Texte source
■ ■ ■

Croissance nulle et inflation élevée : voilà pourquoi la menace d’une stagflation plane désormais sur l’économie. Une situation que la France a déjà connu dans les années 1970, lors des chocs pétroliers. Et qui engendre forcément des conséquences négatives : "Une inflation forte signifie que les ménages perdent du pouvoir d’achat, qu’ils commencent à s’inquiéter, précise le président de Fipeco. La croissance est faible, donc les entreprises risquent de moins embaucher et de faire augmenter le chômage."
Alors comment lutter contre cette stagflation ? Il y a, en réalité, deux moyens d’agir : pour limiter l’inflation, on peut jouer sur la politique monétaire. Autrement dit, la Banque centrale européenne (BCE) pourrait relever ses taux d’intérêt, pour rendre les prêts moins attractifs, limiter l’argent en circulation, faire baisser la demande puis l’offre, et donc les prix. C’est une solution à laquelle la BCE réfléchit, mais qui pourrait conduire à une décroissance voire une récession. Concernant la croissance, justement, on pourrait la stimuler en développant plutôt la politique budgétaire, c’est-à-dire en prévoyant des dépenses publiques pour encourager la consommation.
Deux solutions qui peuvent s’entrechoquer en période de stagflation. "Si vous pondérez fortement le soutien de pouvoir d’achat par des dépenses publiques et un maintien de taux d’intérêt bas, vous risquez d’attiser davantage l’inflation, souligne l’économiste Pierre Jaillet, chercheur associé à l’Institut Jacques Delors et à l'Institut des relations internationales et stratégiques. D’un autre côté, si vous luttez contre l’inflation, vous risquez d’avoir un impact récessif au moment précisément où la croissance à tendance à fléchir. Le nouveau gouvernement va donc devoir adopter une stratégie difficile à doser. Pour le moment, on est plutôt sur une ligne de soutien de pouvoir d’achat que de lutte contre l’inflation. Il n’y a pas de politique budgétaire restrictive puisqu’on prévoit une nouvelle loi rectificative des finances sur le pouvoir d’achat. Du côté monétaire, les taux d’intérêt réels devraient rester négatifs au moins pendant deux ou trois ans."

■ ■ ■

Enregistrements
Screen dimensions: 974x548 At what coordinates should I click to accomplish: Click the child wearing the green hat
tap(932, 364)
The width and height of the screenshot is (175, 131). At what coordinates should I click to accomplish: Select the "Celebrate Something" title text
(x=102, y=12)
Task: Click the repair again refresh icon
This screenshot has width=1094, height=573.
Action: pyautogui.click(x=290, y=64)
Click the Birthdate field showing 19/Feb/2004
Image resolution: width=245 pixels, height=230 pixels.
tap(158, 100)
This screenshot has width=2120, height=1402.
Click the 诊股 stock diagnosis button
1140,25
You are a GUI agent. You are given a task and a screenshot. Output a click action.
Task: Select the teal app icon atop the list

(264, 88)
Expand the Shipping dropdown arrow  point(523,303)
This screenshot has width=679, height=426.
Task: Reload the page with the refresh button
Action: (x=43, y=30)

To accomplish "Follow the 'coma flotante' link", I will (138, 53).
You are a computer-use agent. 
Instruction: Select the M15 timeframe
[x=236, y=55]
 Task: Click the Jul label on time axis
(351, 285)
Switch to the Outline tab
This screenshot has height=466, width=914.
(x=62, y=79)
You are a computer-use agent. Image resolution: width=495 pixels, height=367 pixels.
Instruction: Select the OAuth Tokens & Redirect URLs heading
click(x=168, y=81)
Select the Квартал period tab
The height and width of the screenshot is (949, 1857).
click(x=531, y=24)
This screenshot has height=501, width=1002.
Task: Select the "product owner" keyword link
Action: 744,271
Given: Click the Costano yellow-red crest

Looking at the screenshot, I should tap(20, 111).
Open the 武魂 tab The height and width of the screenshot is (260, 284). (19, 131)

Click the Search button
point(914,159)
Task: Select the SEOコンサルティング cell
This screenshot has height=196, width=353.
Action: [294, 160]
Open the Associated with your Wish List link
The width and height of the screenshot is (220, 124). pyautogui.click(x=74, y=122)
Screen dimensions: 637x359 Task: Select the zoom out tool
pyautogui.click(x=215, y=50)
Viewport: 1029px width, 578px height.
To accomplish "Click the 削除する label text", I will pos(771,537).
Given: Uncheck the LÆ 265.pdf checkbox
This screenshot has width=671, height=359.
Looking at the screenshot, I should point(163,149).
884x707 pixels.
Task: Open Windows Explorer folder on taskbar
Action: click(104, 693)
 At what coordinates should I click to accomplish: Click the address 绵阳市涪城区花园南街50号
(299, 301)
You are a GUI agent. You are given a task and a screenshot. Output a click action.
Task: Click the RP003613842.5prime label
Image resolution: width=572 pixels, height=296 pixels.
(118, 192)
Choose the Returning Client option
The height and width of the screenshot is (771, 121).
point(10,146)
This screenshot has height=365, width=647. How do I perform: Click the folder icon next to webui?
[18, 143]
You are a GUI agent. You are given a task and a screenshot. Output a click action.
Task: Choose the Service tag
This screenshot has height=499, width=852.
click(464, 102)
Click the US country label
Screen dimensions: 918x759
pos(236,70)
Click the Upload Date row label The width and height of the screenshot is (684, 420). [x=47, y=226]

■ ■ ■

Exercices à traiter
1. Répondez à ces questions d'après le texte sur la stagflation :
(a) Dans quelles années la France a-t-elle déjà connu une situation de stagflation ?
(b) Quelle institution pourrait relever ses taux d'intérêt pour limiter l'inflation ?
(c) Pendant combien de temps les taux d'intérêt réels devraient-ils rester négatifs ?
2. Traduisez en anglais, s'il vous plaît, cette phrase du texte sur la stagflation : « C’est une solution à laquelle la BCE réfléchit, mais qui pourrait conduire à une décroissance voire une récession. »
3. Poursuivez le texte sur la stagflation à partir de sa dernière phrase.
Les enregistrements n'ont aucun rôle dans ce travail.

Corrigés
1.
(a) Dans les années 1970, lors des chocs pétroliers.
(b) La Banque centrale européenne (BCE).
(c) Au moins pendant deux ou trois ans.

2. It is a solution that the ECB is considering, but one that could lead to an economic contraction or even a recession.

3.
Malgré tout, d’après Pierre Jaillet, certaines entreprises pourraient être en difficulté si la croissance ne revient pas. Et les ménages les plus modestes devraient être les premières victimes de ce début de stagflation. "Il n’y a pas de problème général de pouvoir d’achat puisque, depuis 2020, la Banque de France a calculé qu’il y avait environ 170 milliards d’euros de surplus d’épargne qui n’ont, pour l’instant, pas été dépensés, estime l’économiste. En revanche, pour les catégories les moins favorisées, c’est double peine : elles sont plus exposées à la hausse du prix des biens, notamment dans l’énergie et l’alimentaire ; elles ont une épargne moins importante et ne sont pas concernées par le surplus. Donc, si l’on rajoute des mesures qui visent à soutenir le pouvoir d’achat, elles doivent être très ciblées pour, à la fois, éviter d’attiser l’inflation, préserver les finances publiques et être efficaces pour amortir le choc pour les ménages les moins favorisés."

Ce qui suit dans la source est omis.